Readers with miserable attention spans: the oxymoron of our times

I log in to my social media accounts. Scratch that, I never logged out.
So, I hop on to social media for my daily dose of words. There are reams of stories there: micro-fiction, nano tales, haikus, memes and flash fiction.
I will lick through some Terribly Tiny Tales, or chew some Scribbled Stories. Might swallow a lot of memes and digest some flash fiction. It should be no more than 200 words. Two sentences, abrupt and unjust as they may be, should do the trick. You can find word count more clearly embossed on your screen than your own words in Word processors and website templates.

Because reading is now measured.

I click on a link that leads me to an important piece of long-form journalism. But the first thing I notice there is "6 min read". They are telling me it would take me 6 minutes to read this. Well, dear publisher, are you so sure of the mediocre quality of content on your page that you know I am not going to hover over a sentence I find well-constructed? You know for sure that I am not going to read such a long piece if it takes up more time of my day than my daily dump does? Of course you do. You care about content, not words. Words don't sell. Content does.

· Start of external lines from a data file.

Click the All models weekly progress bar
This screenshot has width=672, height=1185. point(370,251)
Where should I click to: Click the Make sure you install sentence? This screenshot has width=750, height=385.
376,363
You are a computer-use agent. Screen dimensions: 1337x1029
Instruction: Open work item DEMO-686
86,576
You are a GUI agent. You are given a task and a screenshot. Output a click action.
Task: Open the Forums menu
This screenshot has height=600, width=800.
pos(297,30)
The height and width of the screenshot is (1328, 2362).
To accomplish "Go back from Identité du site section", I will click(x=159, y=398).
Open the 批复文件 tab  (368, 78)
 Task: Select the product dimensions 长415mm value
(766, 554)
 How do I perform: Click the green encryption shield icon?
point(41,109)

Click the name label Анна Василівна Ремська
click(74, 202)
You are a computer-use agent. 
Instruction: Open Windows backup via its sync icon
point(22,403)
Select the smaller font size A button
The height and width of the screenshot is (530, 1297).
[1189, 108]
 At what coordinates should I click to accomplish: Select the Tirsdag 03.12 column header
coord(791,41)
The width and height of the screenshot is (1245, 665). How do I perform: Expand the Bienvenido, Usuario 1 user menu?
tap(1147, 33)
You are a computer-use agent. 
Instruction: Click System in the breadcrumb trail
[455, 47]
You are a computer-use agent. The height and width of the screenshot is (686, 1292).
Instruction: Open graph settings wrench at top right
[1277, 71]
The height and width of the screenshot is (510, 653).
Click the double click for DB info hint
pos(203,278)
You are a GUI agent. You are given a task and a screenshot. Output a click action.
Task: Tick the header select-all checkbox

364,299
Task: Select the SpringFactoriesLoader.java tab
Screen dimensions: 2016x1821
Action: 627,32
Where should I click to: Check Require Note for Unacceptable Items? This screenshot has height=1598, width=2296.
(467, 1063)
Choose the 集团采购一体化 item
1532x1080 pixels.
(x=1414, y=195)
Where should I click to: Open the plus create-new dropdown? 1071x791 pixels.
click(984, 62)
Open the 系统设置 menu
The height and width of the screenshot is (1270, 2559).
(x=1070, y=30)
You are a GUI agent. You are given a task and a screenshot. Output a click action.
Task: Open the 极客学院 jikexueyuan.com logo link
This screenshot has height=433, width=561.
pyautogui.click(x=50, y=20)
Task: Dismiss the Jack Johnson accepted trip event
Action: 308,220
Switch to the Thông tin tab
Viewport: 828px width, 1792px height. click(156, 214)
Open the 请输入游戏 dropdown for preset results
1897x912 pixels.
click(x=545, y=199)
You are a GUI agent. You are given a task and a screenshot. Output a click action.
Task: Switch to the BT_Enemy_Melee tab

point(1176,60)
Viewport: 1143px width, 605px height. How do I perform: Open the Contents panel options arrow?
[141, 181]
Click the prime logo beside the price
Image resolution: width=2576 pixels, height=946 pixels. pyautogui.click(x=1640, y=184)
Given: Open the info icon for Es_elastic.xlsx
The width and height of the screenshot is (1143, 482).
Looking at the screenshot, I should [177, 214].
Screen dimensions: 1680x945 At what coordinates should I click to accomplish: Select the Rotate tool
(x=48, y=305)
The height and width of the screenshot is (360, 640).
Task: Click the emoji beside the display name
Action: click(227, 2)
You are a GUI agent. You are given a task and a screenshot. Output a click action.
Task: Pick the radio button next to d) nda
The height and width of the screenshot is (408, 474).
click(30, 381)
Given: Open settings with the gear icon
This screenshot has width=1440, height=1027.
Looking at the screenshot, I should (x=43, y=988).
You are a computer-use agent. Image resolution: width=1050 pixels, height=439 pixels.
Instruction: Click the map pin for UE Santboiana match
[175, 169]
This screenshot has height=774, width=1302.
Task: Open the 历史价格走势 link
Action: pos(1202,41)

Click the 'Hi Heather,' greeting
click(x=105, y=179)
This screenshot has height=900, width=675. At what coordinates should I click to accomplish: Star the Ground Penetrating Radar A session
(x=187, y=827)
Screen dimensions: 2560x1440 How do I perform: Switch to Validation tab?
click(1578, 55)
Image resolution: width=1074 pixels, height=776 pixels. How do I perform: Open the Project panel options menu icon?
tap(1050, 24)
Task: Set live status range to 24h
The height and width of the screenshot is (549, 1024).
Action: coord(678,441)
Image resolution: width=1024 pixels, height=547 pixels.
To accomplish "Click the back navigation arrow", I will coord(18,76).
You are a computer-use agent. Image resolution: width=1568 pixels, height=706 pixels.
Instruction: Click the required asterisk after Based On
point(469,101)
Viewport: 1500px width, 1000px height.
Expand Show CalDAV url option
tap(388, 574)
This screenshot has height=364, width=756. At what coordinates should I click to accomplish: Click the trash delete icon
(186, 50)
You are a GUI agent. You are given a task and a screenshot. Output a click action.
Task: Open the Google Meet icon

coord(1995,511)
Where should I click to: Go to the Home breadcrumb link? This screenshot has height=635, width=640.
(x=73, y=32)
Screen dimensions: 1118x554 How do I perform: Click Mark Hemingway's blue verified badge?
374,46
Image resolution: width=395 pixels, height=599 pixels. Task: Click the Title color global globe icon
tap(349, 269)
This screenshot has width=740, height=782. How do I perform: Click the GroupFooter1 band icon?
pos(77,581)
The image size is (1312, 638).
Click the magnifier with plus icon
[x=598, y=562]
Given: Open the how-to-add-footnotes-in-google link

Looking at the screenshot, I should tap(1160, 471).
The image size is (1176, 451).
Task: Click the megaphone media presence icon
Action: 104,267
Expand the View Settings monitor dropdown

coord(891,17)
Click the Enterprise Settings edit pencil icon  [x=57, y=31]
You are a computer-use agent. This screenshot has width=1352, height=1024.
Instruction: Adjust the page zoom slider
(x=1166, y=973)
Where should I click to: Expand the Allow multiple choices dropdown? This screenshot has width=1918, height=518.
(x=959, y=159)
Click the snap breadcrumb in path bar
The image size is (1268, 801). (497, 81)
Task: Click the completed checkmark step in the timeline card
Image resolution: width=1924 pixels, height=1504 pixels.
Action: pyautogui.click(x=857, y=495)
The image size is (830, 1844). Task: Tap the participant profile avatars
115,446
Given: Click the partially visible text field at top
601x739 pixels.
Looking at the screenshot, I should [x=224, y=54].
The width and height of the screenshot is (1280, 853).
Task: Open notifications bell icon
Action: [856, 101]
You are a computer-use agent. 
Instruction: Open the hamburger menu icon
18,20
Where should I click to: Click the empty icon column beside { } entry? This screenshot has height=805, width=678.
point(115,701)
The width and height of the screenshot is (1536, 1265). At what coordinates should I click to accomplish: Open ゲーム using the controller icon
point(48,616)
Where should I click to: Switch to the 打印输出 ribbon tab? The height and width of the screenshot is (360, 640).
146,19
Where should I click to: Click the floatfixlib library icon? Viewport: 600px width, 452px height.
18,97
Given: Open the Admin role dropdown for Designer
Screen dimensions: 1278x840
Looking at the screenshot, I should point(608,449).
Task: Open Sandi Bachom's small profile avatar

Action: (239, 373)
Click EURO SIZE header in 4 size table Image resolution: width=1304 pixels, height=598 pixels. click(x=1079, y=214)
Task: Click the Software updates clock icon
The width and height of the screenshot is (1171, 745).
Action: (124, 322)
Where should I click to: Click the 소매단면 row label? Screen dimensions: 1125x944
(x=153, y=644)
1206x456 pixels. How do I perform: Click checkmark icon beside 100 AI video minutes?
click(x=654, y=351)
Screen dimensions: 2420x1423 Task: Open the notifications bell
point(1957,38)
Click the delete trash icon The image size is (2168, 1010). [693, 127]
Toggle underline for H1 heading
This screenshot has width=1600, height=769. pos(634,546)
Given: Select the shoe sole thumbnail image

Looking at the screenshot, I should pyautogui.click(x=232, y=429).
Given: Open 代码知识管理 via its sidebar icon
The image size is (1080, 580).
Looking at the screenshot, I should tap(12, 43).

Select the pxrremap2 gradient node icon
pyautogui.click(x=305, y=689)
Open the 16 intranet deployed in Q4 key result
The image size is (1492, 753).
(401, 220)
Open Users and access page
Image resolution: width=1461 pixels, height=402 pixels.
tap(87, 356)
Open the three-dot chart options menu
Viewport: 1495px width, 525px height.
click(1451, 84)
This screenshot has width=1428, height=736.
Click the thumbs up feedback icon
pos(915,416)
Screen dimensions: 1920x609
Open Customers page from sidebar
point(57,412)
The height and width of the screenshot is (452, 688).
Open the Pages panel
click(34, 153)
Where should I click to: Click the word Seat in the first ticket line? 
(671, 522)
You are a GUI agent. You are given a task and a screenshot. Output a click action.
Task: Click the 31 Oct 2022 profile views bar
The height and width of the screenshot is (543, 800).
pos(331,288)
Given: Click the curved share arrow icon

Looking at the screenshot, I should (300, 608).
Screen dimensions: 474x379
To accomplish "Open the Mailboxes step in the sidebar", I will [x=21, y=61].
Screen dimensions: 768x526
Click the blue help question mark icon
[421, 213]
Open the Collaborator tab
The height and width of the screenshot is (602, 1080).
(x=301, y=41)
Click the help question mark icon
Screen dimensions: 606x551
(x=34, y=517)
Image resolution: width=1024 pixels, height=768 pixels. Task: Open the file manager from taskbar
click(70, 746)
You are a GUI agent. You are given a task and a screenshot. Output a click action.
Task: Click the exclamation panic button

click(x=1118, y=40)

Because reading is now measured.

Savoruing a book, flipping through its pages, underlining quotes that you like, making a note of those quotes in a special diary, dog-earing pages, inserting multiple bookmarks, putting up post-it notes within pages, finishing the book, going back to these quotes, reliving the story in snippets: the stupid old-school reader seems to have the luxury of time. I think she doesn't have a goodreads book challenge to finish. Someone will tell her about it. Or it will slip into conversations innocuously when she'll be asked how many books she has read this year.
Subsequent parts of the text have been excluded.